◆ Data provided ◆
* * *
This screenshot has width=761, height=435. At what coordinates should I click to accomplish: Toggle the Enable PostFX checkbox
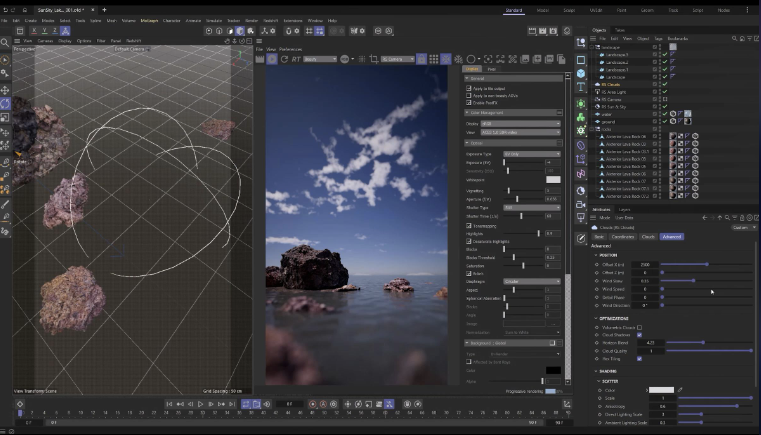[469, 104]
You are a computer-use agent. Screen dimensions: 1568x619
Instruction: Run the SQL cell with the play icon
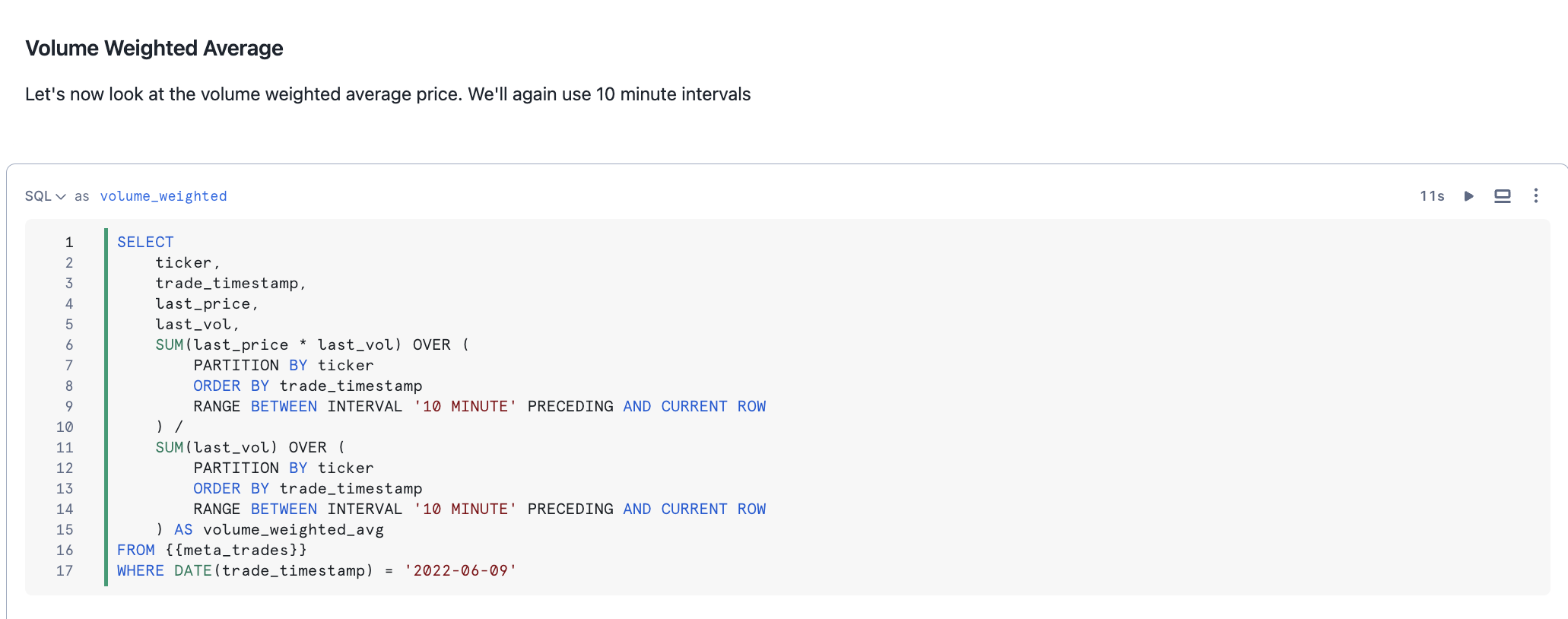[x=1468, y=196]
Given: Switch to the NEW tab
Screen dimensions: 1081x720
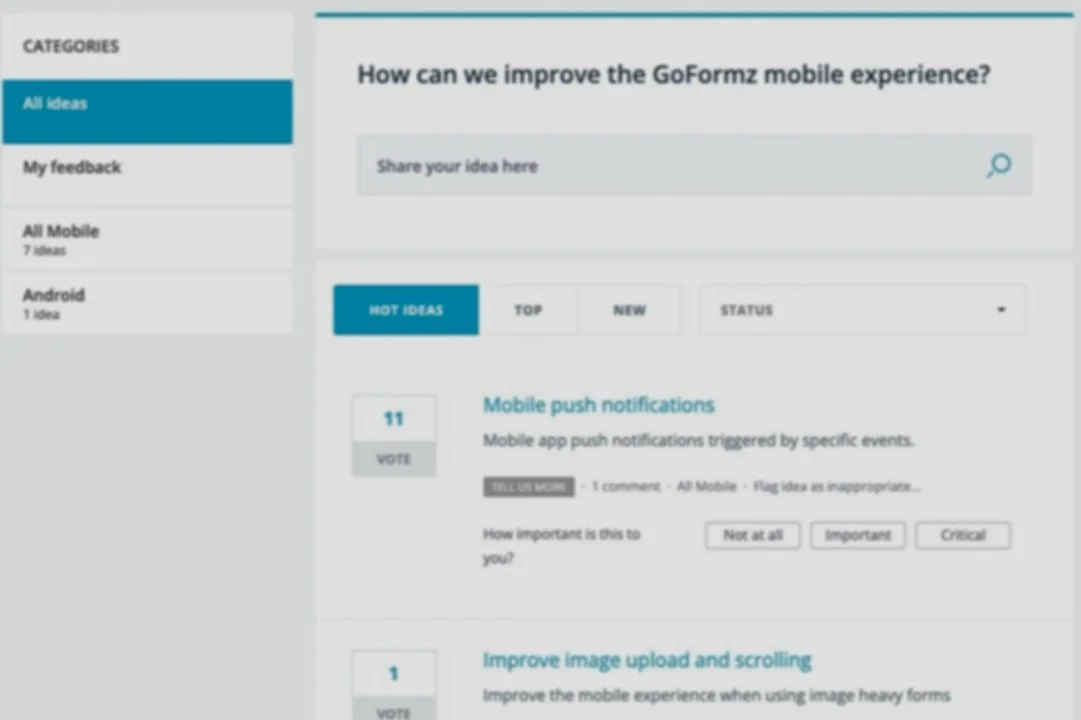Looking at the screenshot, I should (x=629, y=310).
* * *
◆ Description of the task ◆
Your output should consist solely of the lines from the line containing "You are a computer-use" through the end of the data above, copied exactly, with images removed.

◆ Result below ◆
You are a computer-use agent. Screen dimensions: 1568x619
Instruction: Run the SQL cell with the play icon
[x=1468, y=196]
Given: Switch to the NEW tab
Screen dimensions: 1081x720
Looking at the screenshot, I should (x=629, y=310).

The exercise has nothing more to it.